RE: [PATCH] drm/amdgpu: Add more process info in VM for debug

Huang, Trigger Mon, 17 Dec 2018 00:27:24 -0800

Hi Christian,

Yes, if the test machine is still there for debugging, we can login it and 
check a lot of things, such as ' ps -p 1 -o args ' as you suggested.

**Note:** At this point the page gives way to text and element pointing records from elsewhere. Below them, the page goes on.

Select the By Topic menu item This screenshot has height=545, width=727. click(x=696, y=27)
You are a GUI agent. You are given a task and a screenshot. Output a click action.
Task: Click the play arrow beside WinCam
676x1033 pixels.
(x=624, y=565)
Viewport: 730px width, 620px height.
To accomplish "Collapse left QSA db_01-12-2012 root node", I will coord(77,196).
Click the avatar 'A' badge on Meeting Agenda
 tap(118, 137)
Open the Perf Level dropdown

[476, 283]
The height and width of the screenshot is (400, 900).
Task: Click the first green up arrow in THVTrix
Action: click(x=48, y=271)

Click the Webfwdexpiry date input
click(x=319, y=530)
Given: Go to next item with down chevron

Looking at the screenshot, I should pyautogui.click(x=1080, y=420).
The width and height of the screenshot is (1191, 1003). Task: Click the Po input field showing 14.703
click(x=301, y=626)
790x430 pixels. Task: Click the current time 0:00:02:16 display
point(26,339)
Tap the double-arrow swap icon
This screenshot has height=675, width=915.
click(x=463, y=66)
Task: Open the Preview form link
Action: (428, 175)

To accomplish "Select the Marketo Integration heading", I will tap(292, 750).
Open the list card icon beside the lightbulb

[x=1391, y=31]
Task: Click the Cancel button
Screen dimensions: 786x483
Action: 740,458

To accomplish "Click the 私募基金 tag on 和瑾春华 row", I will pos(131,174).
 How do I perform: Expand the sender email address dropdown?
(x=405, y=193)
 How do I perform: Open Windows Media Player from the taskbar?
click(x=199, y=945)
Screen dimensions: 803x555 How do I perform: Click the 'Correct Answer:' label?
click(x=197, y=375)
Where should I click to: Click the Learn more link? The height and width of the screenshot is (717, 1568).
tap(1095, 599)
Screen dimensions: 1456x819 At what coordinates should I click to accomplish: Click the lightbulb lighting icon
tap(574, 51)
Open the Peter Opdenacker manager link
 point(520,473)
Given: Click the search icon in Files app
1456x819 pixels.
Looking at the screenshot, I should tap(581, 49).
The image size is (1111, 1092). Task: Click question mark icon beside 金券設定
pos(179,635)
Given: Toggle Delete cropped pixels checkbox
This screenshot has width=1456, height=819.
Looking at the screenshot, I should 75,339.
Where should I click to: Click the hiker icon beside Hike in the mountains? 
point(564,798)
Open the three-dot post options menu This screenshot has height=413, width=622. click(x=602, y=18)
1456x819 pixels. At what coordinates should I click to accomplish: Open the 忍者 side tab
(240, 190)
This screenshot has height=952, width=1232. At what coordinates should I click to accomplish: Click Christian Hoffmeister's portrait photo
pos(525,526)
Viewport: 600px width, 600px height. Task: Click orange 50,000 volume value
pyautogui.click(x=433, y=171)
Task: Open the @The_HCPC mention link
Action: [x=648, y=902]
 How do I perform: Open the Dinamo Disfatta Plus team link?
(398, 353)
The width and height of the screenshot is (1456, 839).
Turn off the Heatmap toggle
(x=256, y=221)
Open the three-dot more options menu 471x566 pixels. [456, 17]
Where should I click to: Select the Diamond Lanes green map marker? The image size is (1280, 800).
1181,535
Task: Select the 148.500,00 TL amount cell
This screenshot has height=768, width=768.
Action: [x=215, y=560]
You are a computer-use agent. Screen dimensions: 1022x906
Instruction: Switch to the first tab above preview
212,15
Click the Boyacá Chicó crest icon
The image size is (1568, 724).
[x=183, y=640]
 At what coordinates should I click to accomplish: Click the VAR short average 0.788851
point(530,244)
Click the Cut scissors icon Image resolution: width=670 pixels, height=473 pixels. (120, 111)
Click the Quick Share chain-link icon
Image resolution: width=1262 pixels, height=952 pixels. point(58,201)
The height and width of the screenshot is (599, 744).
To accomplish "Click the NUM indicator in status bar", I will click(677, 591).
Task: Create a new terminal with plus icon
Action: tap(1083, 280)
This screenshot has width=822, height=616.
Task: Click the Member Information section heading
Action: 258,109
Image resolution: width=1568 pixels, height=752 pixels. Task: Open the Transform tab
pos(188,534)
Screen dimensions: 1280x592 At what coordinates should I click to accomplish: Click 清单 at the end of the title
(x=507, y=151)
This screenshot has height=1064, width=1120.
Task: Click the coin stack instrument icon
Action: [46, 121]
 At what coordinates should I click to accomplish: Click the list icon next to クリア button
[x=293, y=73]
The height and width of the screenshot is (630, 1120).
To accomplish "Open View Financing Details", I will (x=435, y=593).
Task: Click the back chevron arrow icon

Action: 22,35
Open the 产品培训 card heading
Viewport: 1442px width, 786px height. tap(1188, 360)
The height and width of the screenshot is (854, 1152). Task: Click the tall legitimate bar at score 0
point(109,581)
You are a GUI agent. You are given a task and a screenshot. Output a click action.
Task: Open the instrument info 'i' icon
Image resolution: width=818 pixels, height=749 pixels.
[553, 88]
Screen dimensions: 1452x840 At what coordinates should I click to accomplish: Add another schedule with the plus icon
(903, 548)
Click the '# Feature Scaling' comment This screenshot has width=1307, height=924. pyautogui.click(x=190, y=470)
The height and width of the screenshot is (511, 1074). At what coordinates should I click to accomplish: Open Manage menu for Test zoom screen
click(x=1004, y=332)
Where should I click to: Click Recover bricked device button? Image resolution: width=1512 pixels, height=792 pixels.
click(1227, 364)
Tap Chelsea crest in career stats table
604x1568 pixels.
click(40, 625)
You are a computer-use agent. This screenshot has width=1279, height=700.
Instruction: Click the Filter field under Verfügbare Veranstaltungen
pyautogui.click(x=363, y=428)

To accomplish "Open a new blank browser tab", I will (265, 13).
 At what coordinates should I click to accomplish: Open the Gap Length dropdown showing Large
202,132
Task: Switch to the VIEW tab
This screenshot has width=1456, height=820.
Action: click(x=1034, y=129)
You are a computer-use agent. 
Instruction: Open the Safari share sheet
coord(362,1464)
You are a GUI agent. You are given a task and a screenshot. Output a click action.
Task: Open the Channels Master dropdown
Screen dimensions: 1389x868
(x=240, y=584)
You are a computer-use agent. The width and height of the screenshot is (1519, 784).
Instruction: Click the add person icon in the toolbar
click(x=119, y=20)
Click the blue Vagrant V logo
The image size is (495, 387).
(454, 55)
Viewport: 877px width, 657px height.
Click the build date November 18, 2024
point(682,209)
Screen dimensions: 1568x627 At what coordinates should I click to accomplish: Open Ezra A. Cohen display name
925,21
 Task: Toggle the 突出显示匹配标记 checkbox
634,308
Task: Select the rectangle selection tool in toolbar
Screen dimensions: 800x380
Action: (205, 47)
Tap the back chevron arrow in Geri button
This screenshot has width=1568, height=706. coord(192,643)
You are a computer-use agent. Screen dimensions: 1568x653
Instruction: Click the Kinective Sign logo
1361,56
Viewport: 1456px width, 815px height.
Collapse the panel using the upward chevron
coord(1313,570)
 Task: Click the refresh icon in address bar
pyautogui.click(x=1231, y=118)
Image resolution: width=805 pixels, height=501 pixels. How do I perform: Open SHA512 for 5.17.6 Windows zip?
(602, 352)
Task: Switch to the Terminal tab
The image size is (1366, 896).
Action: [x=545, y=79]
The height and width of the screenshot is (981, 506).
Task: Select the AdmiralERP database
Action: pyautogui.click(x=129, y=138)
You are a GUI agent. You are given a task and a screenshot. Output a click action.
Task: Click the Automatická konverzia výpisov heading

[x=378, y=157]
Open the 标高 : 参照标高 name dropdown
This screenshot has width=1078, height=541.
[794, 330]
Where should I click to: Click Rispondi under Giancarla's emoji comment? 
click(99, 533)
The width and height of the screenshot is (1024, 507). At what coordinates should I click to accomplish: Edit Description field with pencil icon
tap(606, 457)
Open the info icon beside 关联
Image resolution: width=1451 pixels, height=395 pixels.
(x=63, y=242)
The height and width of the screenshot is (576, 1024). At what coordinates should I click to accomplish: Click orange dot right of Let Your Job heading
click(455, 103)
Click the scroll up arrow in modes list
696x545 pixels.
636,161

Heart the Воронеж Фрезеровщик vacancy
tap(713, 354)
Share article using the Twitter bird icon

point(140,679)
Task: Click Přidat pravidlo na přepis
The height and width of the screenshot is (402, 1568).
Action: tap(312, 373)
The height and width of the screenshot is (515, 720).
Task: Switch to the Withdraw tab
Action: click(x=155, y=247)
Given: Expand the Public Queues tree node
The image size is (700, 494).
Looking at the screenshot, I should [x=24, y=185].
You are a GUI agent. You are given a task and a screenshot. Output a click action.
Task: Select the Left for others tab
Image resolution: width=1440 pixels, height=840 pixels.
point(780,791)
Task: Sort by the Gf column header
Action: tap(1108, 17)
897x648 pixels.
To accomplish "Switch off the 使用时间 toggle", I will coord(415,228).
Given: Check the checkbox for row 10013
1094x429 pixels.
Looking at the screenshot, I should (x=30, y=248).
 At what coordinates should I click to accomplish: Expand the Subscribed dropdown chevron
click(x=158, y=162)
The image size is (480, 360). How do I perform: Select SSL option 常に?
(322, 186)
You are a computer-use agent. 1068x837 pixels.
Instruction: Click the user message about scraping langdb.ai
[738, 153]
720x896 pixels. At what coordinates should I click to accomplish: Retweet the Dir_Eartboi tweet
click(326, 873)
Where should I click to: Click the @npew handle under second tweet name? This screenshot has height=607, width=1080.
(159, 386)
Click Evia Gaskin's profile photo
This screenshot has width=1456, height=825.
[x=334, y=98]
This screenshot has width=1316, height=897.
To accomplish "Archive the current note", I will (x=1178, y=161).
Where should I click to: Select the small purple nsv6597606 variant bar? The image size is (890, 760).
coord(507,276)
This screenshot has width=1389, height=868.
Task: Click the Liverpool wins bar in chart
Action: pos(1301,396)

But sometimes, the system is not alive anymore, and we only got some log files 
(such as kern.log ) from QA or customers. 
And at this time, the full command line information in dmesg is quite useful. 
Let's take the following message for example:
        
        [ 1740.047122] [drm:amdgpu_job_timedout [amdgpu]] *ERROR* ring 
comp_1.0.0 timeout, signaled seq=91571, emitted seq=91572
        [ 1740.050167] [drm:amdgpu_job_timedout [amdgpu]] *ERROR* The job's 
process information is as below:
        [ 1740.053160] [drm:amdgpu_job_timedout [amdgpu]] *ERROR* Process SDMA 
pid 2098 thread SDMA pid 2098, cmd line:SDMA --mode goldimage_compare 
--offscreen --n-swapchain-images 3 --gpu 0 --frontend test_executor 
--n-test-threads 4
When customer/QA reported that there is comp ring job timeout when running a 
big test case, vk-example, but the machine is not alive anymore, and can't  
login for debugging. Then we need to re-run the whole vk-example to reproduce 
this issue, and this will waste a lot of time.
But if we get the specific sub-base in the  kern.log file when job timeout 
happened, then we can only try the specific one, here it is ' SDMA --mode 
goldimage_compare --offscreen --n-swapchain-images 3 --gpu 0 --frontend 
test_executor --n-test-threads 4'
maybe several minutes later, this issues is reproduced.


Thanks,
Trigger.


-----Original Message-----
From: amd-gfx <[email protected]> On Behalf Of Koenig, 
Christian
Sent: Monday, December 17, 2018 3:50 PM
To: Huang, Trigger <[email protected]>; [email protected]
Cc: Grodzovsky, Andrey <[email protected]>; Qu, Jim <[email protected]>
Subject: Re: [PATCH] drm/amdgpu: Add more process info in VM for debug

Hi Trigger,

> Does this make sense?
Sorry I wasn't clear enough. The key point that we don't want/need the full 
commandline of the process here is that we can already get that from the 
information we have.

E.g. "ps -p 1 -o args" gives you the command line of the process 1.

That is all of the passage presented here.